Wednesday, September 22, 2010

Trials and Tribulations with the UIMA wrapper for the NCBO annotator

As I've recently learned, UIMA stands for 'Unstructured Information Management Architecture'. UIMA emerged from the bowels of IBM Research and is now a full-fledged, open source Apache software project. From the Apache description:

"Unstructured Information Management applications are software systems that analyze large volumes of unstructured information in order to discover knowledge that is relevant to an end user. An example UIM application might ingest plain text and identify entities, such as persons, places, organizations; or relations, such as works-for or located-at."
I came across UIMA via this article about "A UIMA wrapper for the NCBO annotator" by Christopher Roeder and friends from Colorado and Stanford. For those that are unfamiliar, the annotator is a fairly newish web service for identifying terms from biomedical ontologies in text. (Here is a nice little interface you can use to see what it can do.) As I'm always looking for ways to avoid reinventing the wheel, I was hoping I would be able to use this wrapper on top of this well established framework to quickly build up a nice client for processing some Gene Wiki-related text. It turned out that, aside from my hopes for a quick solution... this is pretty much what I found.
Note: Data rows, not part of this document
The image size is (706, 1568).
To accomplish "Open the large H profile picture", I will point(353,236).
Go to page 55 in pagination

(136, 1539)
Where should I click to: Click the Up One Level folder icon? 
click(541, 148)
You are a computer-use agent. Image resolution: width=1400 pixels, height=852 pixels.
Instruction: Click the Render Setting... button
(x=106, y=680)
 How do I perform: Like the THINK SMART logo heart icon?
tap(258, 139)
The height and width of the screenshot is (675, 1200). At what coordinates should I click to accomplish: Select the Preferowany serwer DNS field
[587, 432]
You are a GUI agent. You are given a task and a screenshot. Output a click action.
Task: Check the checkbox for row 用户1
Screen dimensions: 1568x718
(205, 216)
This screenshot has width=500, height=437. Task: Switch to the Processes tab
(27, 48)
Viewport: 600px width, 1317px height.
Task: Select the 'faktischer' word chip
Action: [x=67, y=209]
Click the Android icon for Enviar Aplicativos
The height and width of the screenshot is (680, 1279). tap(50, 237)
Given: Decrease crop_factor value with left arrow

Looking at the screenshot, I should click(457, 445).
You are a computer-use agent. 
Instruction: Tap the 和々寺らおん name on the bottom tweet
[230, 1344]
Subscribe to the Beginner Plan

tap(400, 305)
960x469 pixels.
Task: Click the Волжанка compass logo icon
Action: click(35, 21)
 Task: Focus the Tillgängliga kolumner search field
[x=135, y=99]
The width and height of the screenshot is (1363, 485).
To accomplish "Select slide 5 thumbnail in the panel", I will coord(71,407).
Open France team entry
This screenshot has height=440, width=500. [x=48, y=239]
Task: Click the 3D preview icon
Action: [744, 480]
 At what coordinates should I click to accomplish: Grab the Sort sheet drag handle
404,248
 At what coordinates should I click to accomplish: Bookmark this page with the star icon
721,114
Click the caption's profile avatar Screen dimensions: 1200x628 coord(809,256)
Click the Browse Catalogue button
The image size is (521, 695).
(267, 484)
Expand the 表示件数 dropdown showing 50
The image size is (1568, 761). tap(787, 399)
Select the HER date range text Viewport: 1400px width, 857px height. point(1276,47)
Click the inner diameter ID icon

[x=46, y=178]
Your results may vary, but here are my key early experiences with the UIMA wrapper for the NCBO annotator :
  1. I started from the BioNLP code available from the folks in Colorado.
  2. I had a lot of trouble building it.
    1. There were missing jar files referred to in the ant build file.
    2. Once everything was there I could not run the main application via ant and quickly gave up on ant and started to rebuild the entire project and its dependencies in Eclipse. This was probably a mistake - I should have stuck with the provided ant-based setup and figured it out but I got impatient...
    3. Once you get into the insides of the system you will see that it is quite complex.. If you are not an advanced Java programmer you should not look inside.. - I thought I was fairly advanced until I got started.
    4. The saving grace throughout this process was that the primary author on the wrapper paper - Chris - , was very responsive, patient and helpful.
  3. Once built, it again took me a while to understand how the whole thing was supposed to work.
    1. A key step forward was launching the 'CPE' GUI application - otherwise known as the 'Collection Processing Engine Configurator'. (main class was
    2. From here I finally started to find the 'plug and play' kind of functionality I was hoping for in this framework. From the GUI, you can choose from XML files that configure components of an analysis such as a directory reader, a sentence detector, the NCBO annotator service(!!), and a basic results exporter. These XML files appear in a 'desc' directory that comes with the distribution. Each one maps to a class containing the code they refer to that uses the parameters they contain/collect.
  4. Now I've got it running (this took a few days) - here are the main conclusions
    1. If you aren't well-versed in Java, don't try this at home
    2. This was definitely slower than writing my own client, BUT!!
    3. This client is probably much better than what I would have naively done because:
      1. it includes error handling
      2. it throttles itself via sentence splitting (enabled via a third-party UIMA component)
      3. it seems to go much faster.. I'm not sure why (perhaps parallel requests via multi-threading, perhaps the sentence splitting step makes the annotator happier)
      4. it has also pushed me much closer to being able to run a large collection of powerful tools such as Open DMAP (whether I ever head down that road, time will tell).
In conclusion, it feels like this project (bionlp-uima) is basically one step away from being a powerful, useful tool that the bioinformatics community could really benefit from. That step is really to do the beauty work - to make an application for people rather than just a code collection for hackers. The project reminds me a lot of my all time favorite open source software project WEKA - the Waikato Environment for Knowledge Analysis. WEKA contains implementations of thousands of machine learning algorithms along with a tools for experimenting with them. The key difference is that it has a stable click-and-run user interface to provide access to those tools (though you can still access, change, and learn from the large Java stack that runs it). If the BioNLP code was wrapped up in such a framework I suspect they would get many more users, I would certainly be much happier ;).

(Note, this my first foray into this kind of unstructured information extraction. If you know of better ways to do it, please do let me know!)